Though it’s widely believed that COVID-19 is most acute in the aged,
at Scripps Chula Vista, more common is the patient 35 to 60 years old.
The common link: comorbidities, such as congestive heart failure,
diabetes, obesity, and hypertension, conditions often more common in
Hispanic communities.
For some patients who might not do well with intubation, the hospital
is implementing proning combined with high-flow nasal cannula oxygen
therapy.
Worried CBP Personnel
Complicating the COVID-19 border issue is the safety of U.S. Customs and Border Protection personnel, Van Gorder said.

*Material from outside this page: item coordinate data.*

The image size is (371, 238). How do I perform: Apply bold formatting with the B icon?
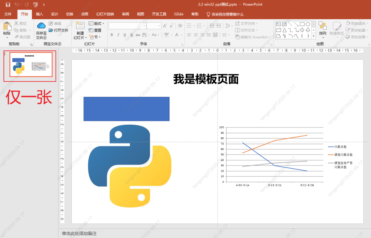112,35
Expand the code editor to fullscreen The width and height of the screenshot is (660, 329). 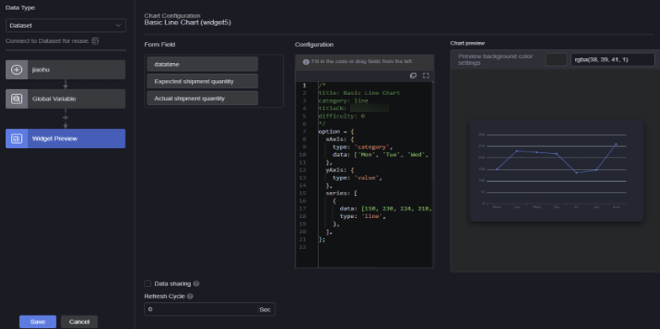(426, 76)
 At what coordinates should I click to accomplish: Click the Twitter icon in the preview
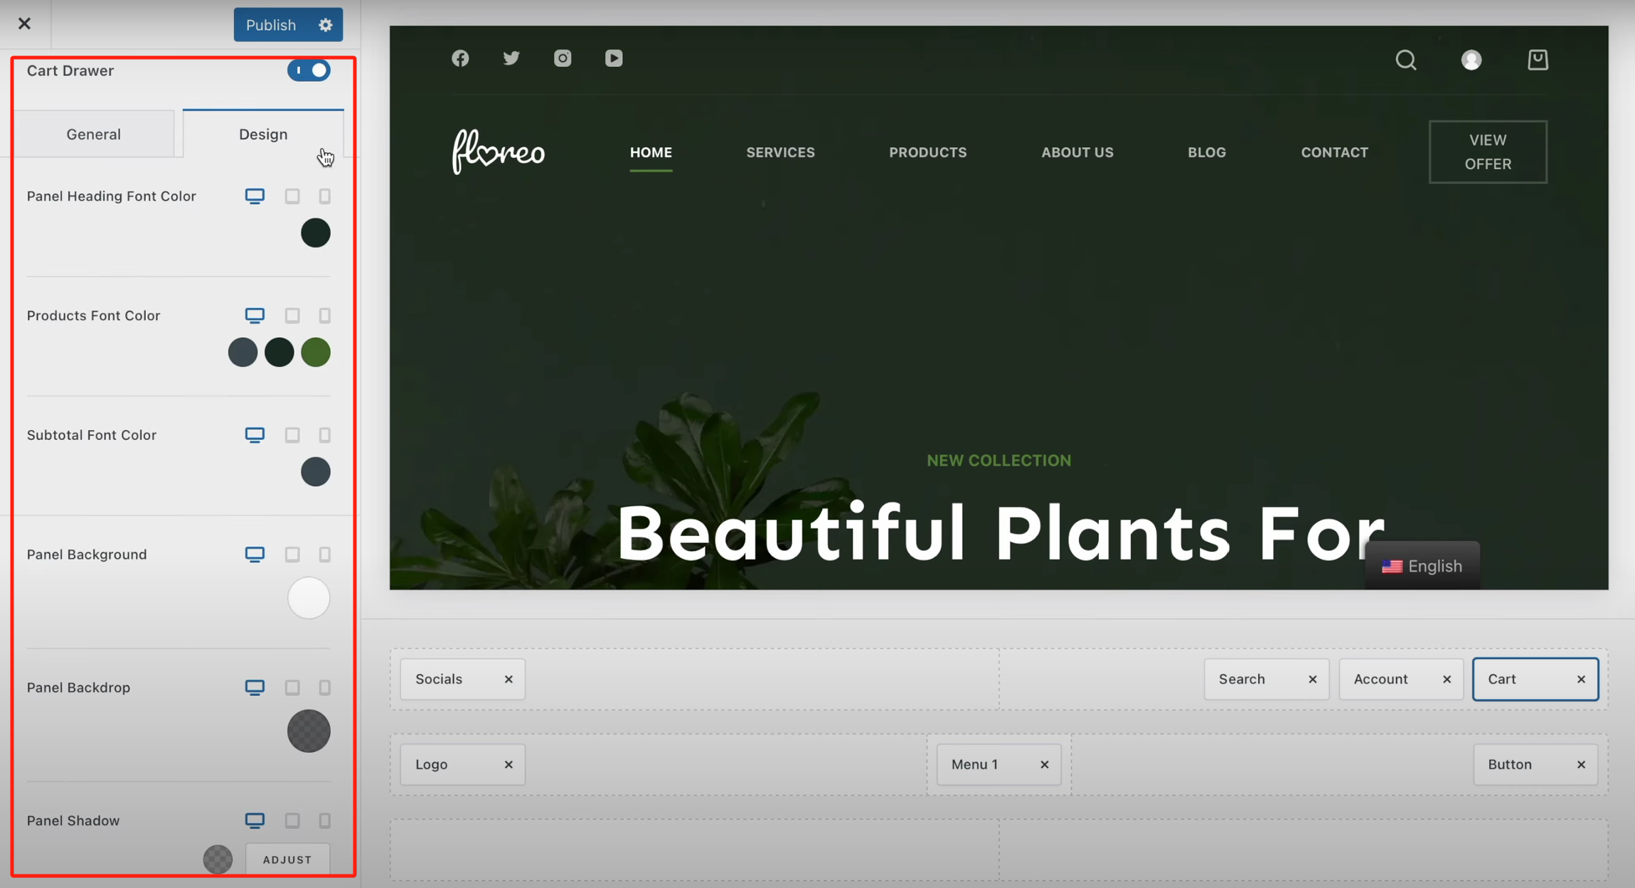511,58
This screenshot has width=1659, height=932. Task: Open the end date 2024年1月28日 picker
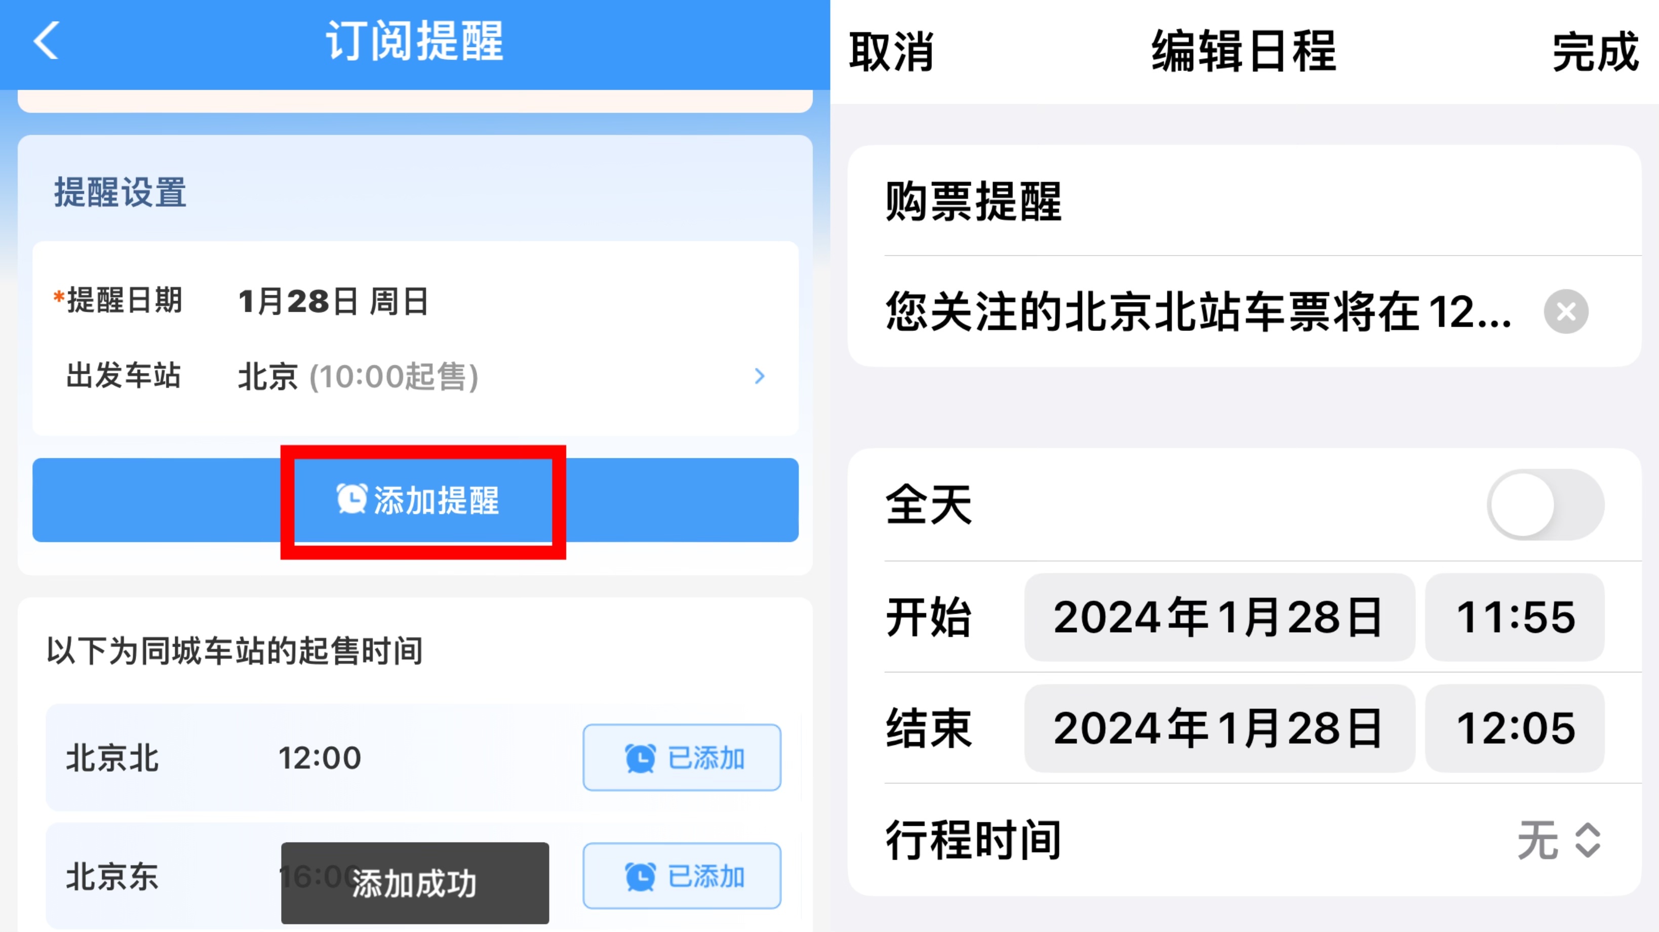click(1219, 728)
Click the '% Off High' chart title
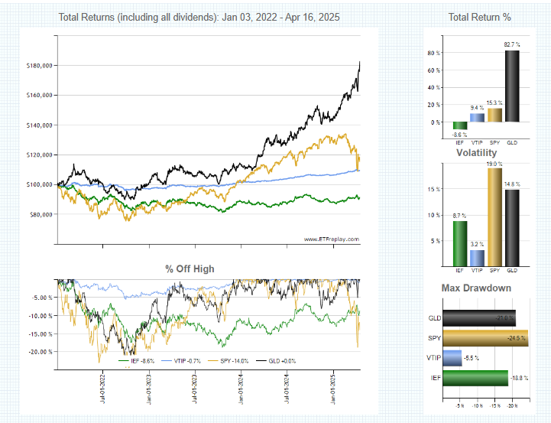Screen dimensions: 551x423 pyautogui.click(x=190, y=268)
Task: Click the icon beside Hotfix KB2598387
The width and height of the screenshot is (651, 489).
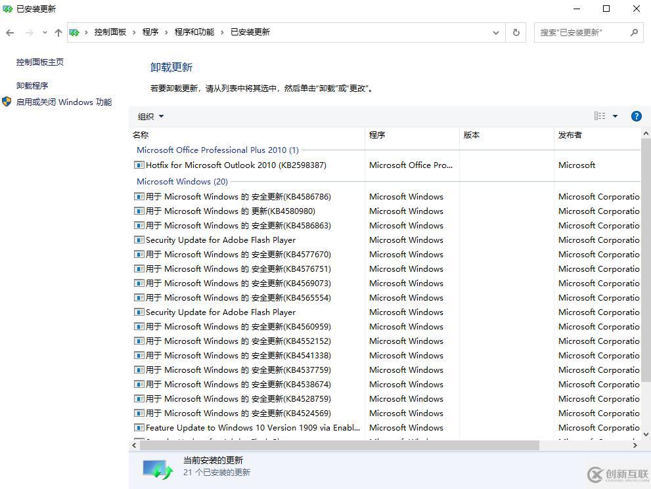Action: click(139, 165)
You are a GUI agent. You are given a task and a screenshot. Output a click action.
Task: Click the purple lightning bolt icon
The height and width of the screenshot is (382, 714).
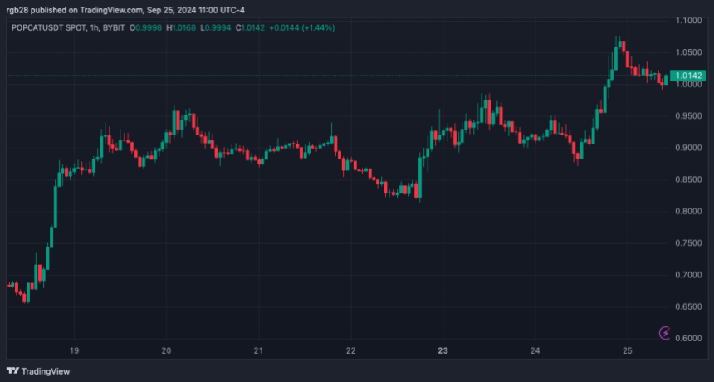pyautogui.click(x=664, y=333)
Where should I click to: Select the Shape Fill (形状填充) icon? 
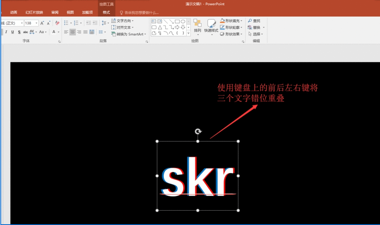pyautogui.click(x=222, y=20)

“I’m in almost daily contact with the CBP, and they’re not concerned
about stopping people coming across the border. They’re concerned about
the safety of their own employees … because there’s a huge number of
patients in the Mexicali area, and CBP has a large contingent of
employees out there.”
Van Gorder said Scripps is working with its affiliated Pioneers
Hospital, a 107-bed facility in Brawley, in agrarian Imperial County
just to the east of San Diego and 26 miles north of the Mexicali border,
to get CBP personnel tested.
The official Baja California case count was about 1,400 as of Tuesday, according to government presentations on Facebook with 464 others under investigation and 190 deaths, but it’s unclear how accurate those case counts are.
In their request letter to Azar, Van Gorder and Gross ask for more
federal supplies “because of the inadequacy of medical resources in
Mexico and its impact on San Diego.” They need testing supplies, PPE,
and pharmaceuticals for both San Diego and Mexico.
Both Gross and Van Gorder are now acutely aware how one
under-recognized element such as the border can change the course of an
epidemic from coming under control to not being under control because of
conditions out of their control.
“Look how quickly, all of a sudden, something just five miles away, a
variable has the opportunity to reshape our experience within our
country. Everyone needs to have a broad vision … not just focusing on
their own community … but be aware that what surrounds them can affect
them in very dramatic ways.”
Added Van Gorder, “If all of a sudden we see a spike down the road,
everything we’ve been trying to prevent, which is the overwhelming of
our healthcare system — well, we can find ourselves overwhelmed again.”